La empresa tecnológica finlandesa Nokia anunció la firma de un acuerdo con Apple para poner fin a las disputas legales relacionadas con el uso indebido de su propiedad intelectual por parte de la empresa californiana, fabricante del iPhone y el iPad.
El acuerdo entre ambas compañías establece la retirada de todas las demandas judiciales presentadas por Nokia a cambio del pago por parte de Apple de una suma que no ha sido hecha pública, como compensación por haber utilizado durante años patentes tecnológicas propiedad de la firma finlandesa sin los necesarios derechos, según informó la agencia EFE.
Asimismo, las dos gigantes firmaron un acuerdo de colaboración comercial por el que Apple podrá usar durante los próximos años las tecnologías de telefonía móvil de Nokia, a la que abonará las regalías correspondientes.
Además, Nokia proporcionará a la compañía fundada por Steve Jobs ciertos productos y servicios de redes de telecomunicación, mientras que Apple comercializará los accesorios digitales y el software del grupo finlandés relacionados con la salud.
“Este es un acuerdo significativo entre Nokia y Apple.

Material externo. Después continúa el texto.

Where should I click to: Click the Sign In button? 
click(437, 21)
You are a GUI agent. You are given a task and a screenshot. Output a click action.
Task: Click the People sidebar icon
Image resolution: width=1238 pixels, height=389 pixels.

Hace que nuestra relación con Apple pase de ser adversarios en los tribunales a socios comerciales que trabajan en beneficio de nuestros clientes”, señaló en un comunicado la responsable del negocio de patentes de Nokia, Maria Varsellona.

Demandas judiciales.
A finales del año pasado, Nokia interpuso demandas judiciales contra Apple en once países por la presunta violación de cuarenta patentes de su propiedad, relacionadas con diversas tecnologías, desde la pantalla y la antena, hasta el interfaz de usuario, el software o la codificación de vídeo.
El grupo finlandés, antiguo líder mundial de la telefonía móvil, es propietario de una de las carteras de patentes más amplias del sector, tras haber invertido cerca de 115.000 millones de euros en investigación y desarrollo durante los últimos veinte años.
El acuerdo anunciado hoy supone la segunda victoria legal de Nokia sobre Apple en menos de una década en la llamada “guerra de las patentes”, iniciada poco después de que la empresa de Cupertino diera el salto al negocio de la telefonía móvil con el lanzamiento del primer iPhone en 2007.